Without having been there, it's likely inconceivable to understand what happens to a mind in isolation. Some of us have trouble being alone for an hour, an evening, a day. Add day upon day, year upon year. But not the way it is for us, where we still have access to television or internet, even if there is no other living person around. No, this is completely different.
But to add insult to injury, don't leap to the assumption that if a prisoner ends up in the hole, he must have done something pretty bad to deserve it.
In a world where authorities exercise absolute power and demand abject obedience, prisoners are almost always going to be on the losing side, and they know it.

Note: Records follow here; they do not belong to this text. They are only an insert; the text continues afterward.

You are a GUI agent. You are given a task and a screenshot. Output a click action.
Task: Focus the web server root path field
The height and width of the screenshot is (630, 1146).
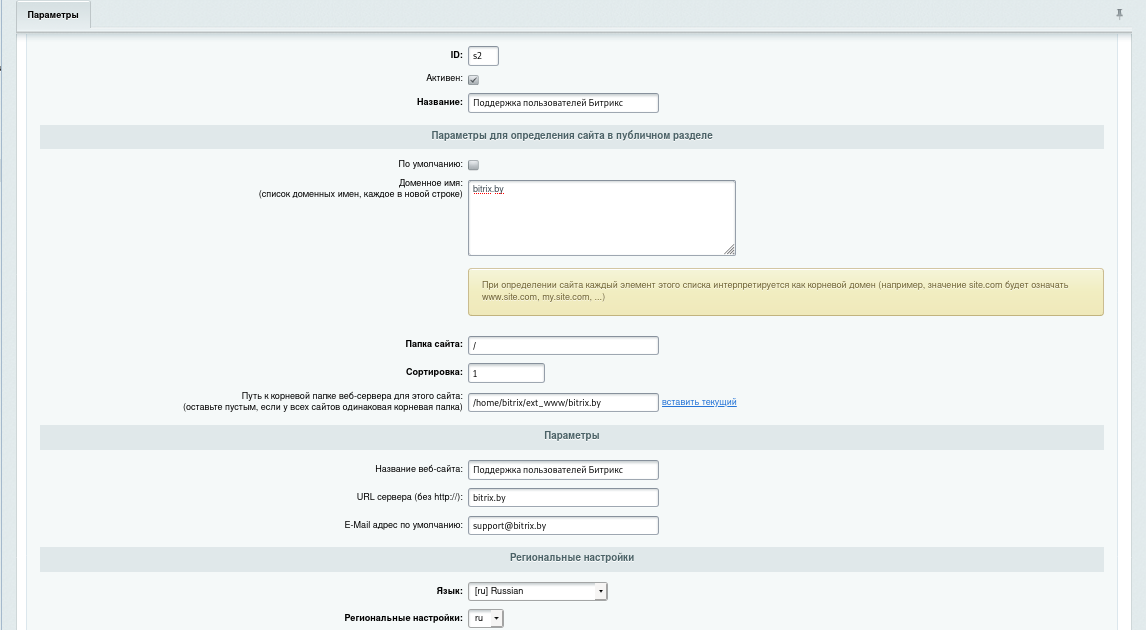(563, 402)
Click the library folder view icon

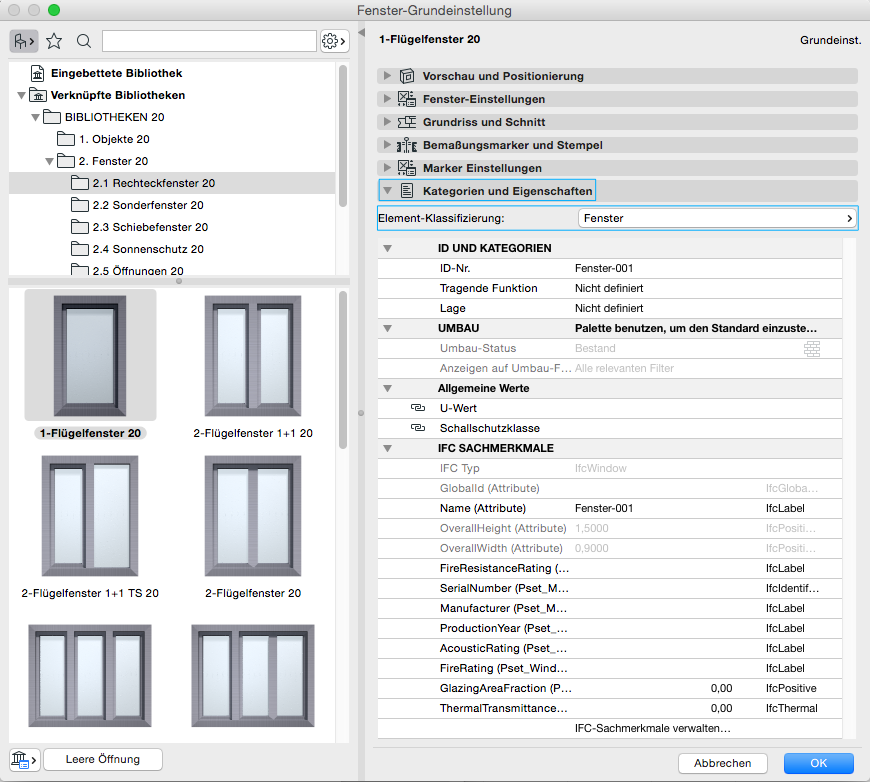24,41
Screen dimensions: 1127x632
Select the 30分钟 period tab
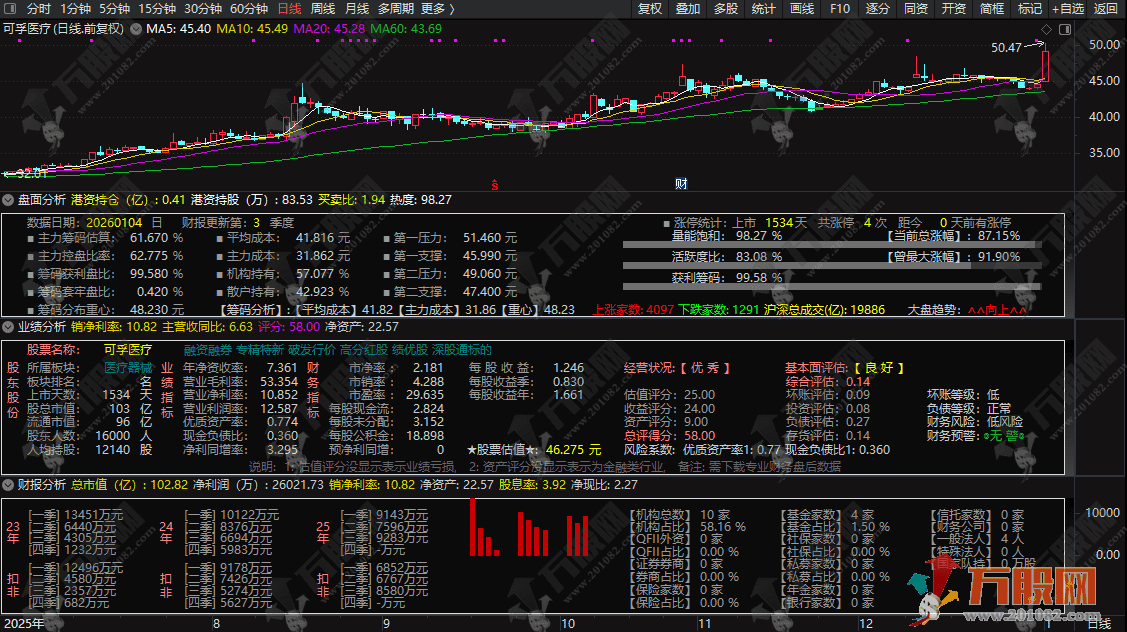(x=202, y=9)
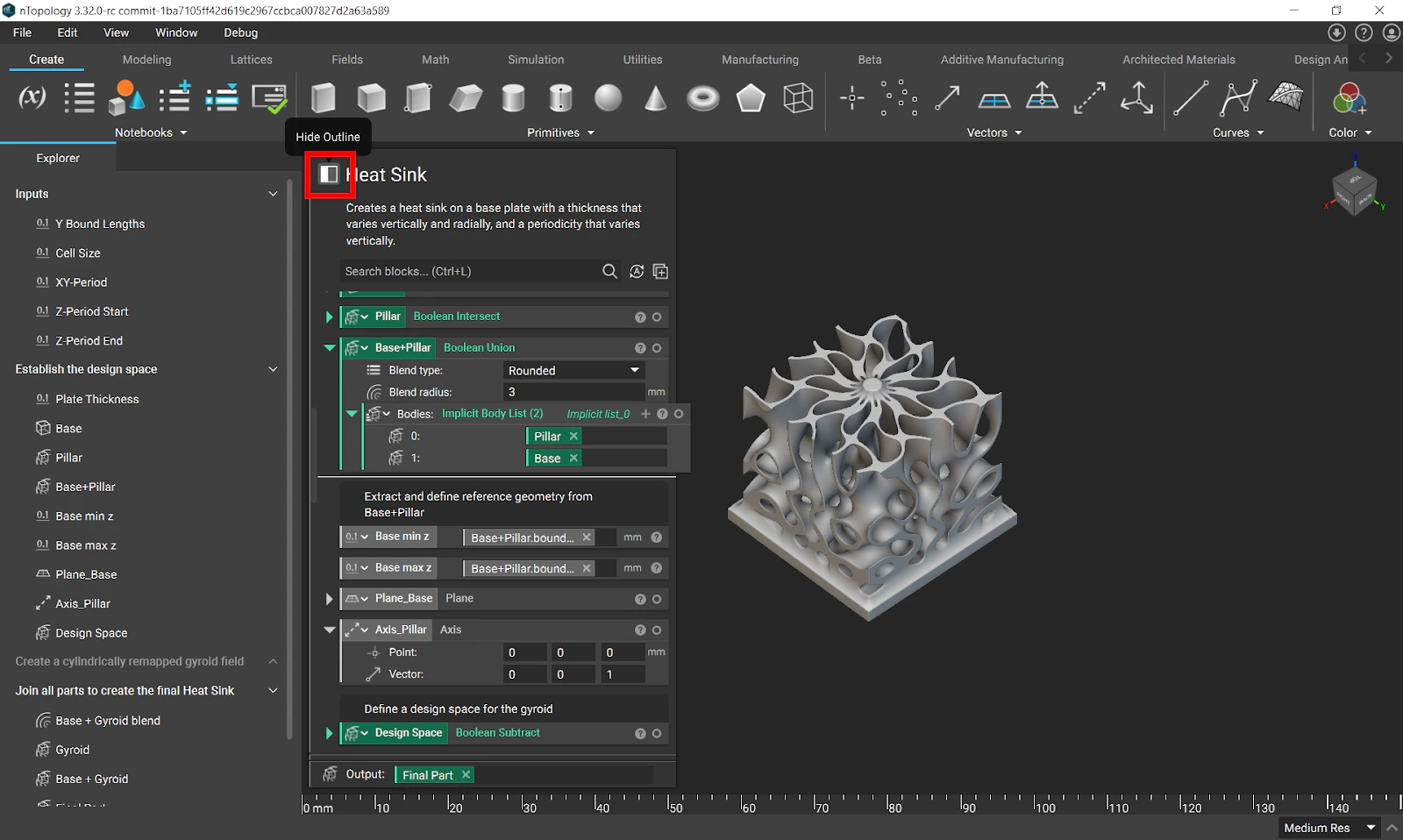Toggle visibility circle of Pillar block
This screenshot has height=840, width=1403.
(x=657, y=317)
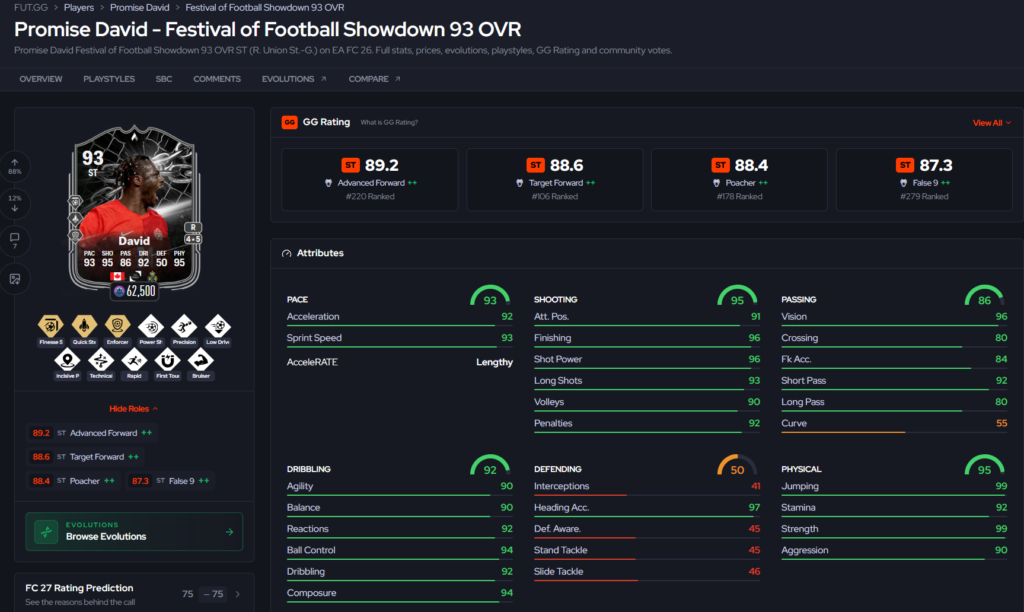Viewport: 1024px width, 612px height.
Task: Select the Incisive Pass playstyle icon
Action: pyautogui.click(x=67, y=363)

The typical inmate doesn’t want trouble. He has little to gain and too much to lose: his job, his visits, his recreation time, his phone privileges, his right to buy tuna, ramen and stale bread at inflated prices in the commissary. The ways even a bystander to the most peaceful protest can be punished are limited only by the imagination of the authorities.
Punishment can be deserved or not. There's no due process in prison. There's no one to complain to about being punished based on a false accusation, a trumped up allegation, a guard pissed off by an attitude. Authorities own the lives of prisoners, and can be as harsh as they want to be, as arbitrary as they feel like. And there isn't a damn thing you can do about it.
Rideau explains that the prison protests in California are an outgrowth of a system run amok and no other means of addressing their grievance.
And yet, sometimes things get so bad that prisoners feel compelled to protest, with work stoppages, riots or hunger strikes. On July 8, some 30,000 inmates in the custody of the California Department of Corrections went on a hunger strike to demand improvements in prison conditions. Their biggest complaint was the runaway use of solitary confinement, the fact that thousands of prisoners are consigned to this cruelty indefinitely, some for decades.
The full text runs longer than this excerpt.